And yes, at 2x and 4x your suggested 1/10 and 1/20 shutter speed and a lower f/stop (f/7.1 vs f/11), using a feature Canon doesn't have (HHHR mode).

Look, stabilization (IS or IBIS) isn't even a factor here. I hope you know that. All it does is help with camera/lens movement. What we are talking about is subject movement at low shutter speeds. Stabilization does not help that one single bit. Not a bit.

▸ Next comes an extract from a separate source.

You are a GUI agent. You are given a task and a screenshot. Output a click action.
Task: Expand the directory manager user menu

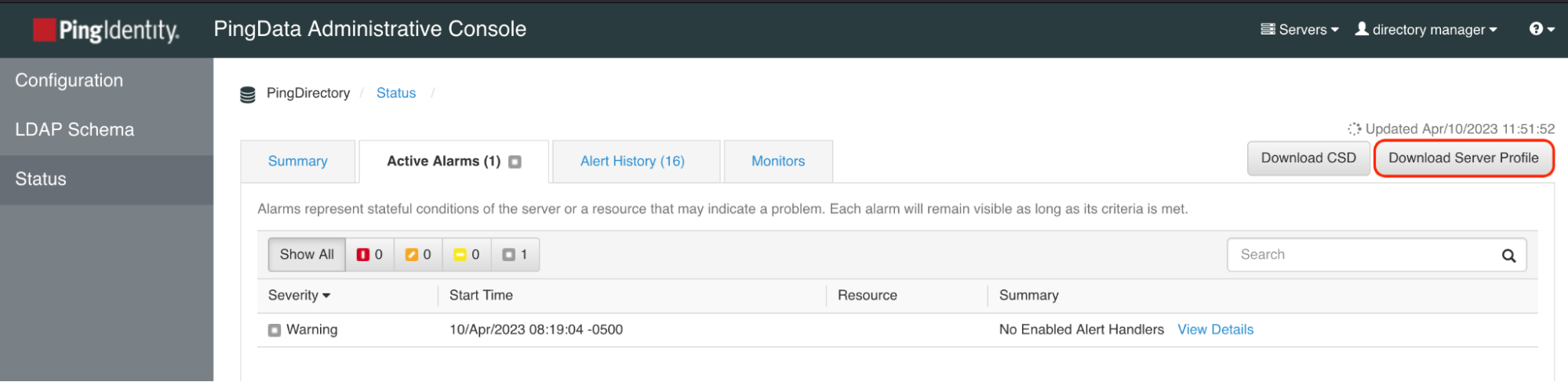click(1427, 30)
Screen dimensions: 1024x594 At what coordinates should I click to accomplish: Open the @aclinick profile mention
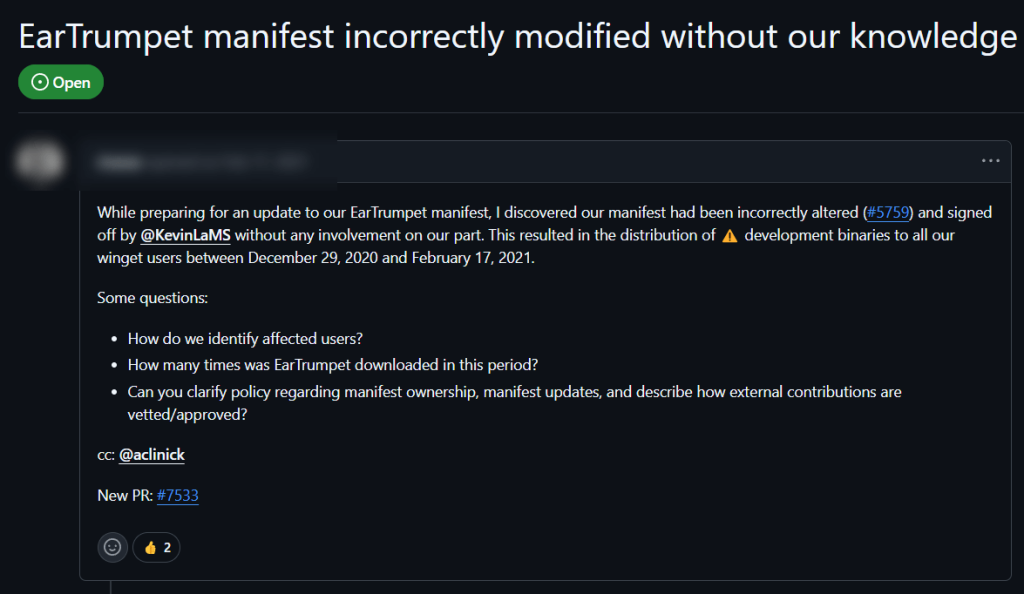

Literally nobody here has claimed stabilization helps with subject movement, please stop beating up on a strawman. Also, it's shot at f/7.1 but that's equivalent to shooting at f/14 on a FF body. You and Aussie are suggesting that it's essentially impossible to get pixel level sharpness on a living subject at very low shutter speeds which is just not true. In that image, the HHHR mode doesn't help make it sharper, with a living subject it makes much harder to get a sharp shot as you're almost shooting at a shutter speed that's effectively 16x as long, the effective exposure time of that image is 1/2.5s; that's why I said that image is something of an extreme example. The whole point is that stabilization makes these slow lenses much more useful as long as you have subjects that are relatively still. If you're trying to shoot small birds at their most active then yeah, you're not going to have much success at those shutter speeds, but then again at that time of day you probably won't need to use shutter speeds that low even with an f/11 lens.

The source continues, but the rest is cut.